Getting a Series 7 license is a four-step process: pass the SIE co-requisite ($80, no sponsor required), get hired by a FINRA-member broker-dealer (the sponsor), let them file Form U4 and complete fingerprinting, and then pass the Series 7 exam (125 scored questions, 225 minutes, $395, 72% to pass). Most reps also add the Series 63 ($147) for state-level agent registration. Total timeline from offer letter to fully registered: 90 to 180 days.

$395 Series 7 Exam Fee
Yes Sponsor Required
18+ Minimum Age
90-180 days Typical Path Length

What are the Series 7 license requirements?

The Series 7 license has four hard requirements set by FINRA, and they apply in this order:

  1. Sponsorship by a FINRA-member firm. A broker-dealer, bank brokerage, wirehouse, or regional BD has to hire you and file Form U4 on your behalf. There is no self-registration path.
  2. Pass the SIE. The Securities Industry Essentials exam is a co-requisite. You need both the SIE and the Series 7 to be a registered representative.
  3. Pass the Series 7 exam. Officially the General Securities Representative Qualification Examination. 125 scored questions, 225 minutes, 72% to pass, $395 per attempt.
  4. Clear a background check. Fingerprinting happens at your firm during U4 processing. Felony convictions, certain investment-related misdemeanors, and recent regulatory actions can disqualify you. More on what shows up below.
■ ■ ■
Transcribe the passage on Series 7 license requirements from "1. Sponsorship by" to "shows up below.".

* [Data section]:
■ ■ ■
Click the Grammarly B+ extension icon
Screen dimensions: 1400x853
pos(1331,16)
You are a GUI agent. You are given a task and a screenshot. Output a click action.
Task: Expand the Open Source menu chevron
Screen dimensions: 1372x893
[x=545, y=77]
■ ■ ■
* [Written solution]:
1. Sponsorship by a FINRA-member firm. A broker-dealer, bank brokerage, wirehouse, or regional BD has to hire you and file Form U4 on your behalf. There is no self-registration path.
  2. Pass the SIE. The Securities Industry Essentials exam is a co-requisite. You need both the SIE and the Series 7 to be a registered representative.
  3. Pass the Series 7 exam. Officially the General Securities Representative Qualification Examination. 125 scored questions, 225 minutes, 72% to pass, $395 per attempt.
  4. Clear a background check. Fingerprinting happens at your firm during U4 processing. Felony convictions, certain investment-related misdemeanors, and recent regulatory actions can disqualify you. More on what shows up below.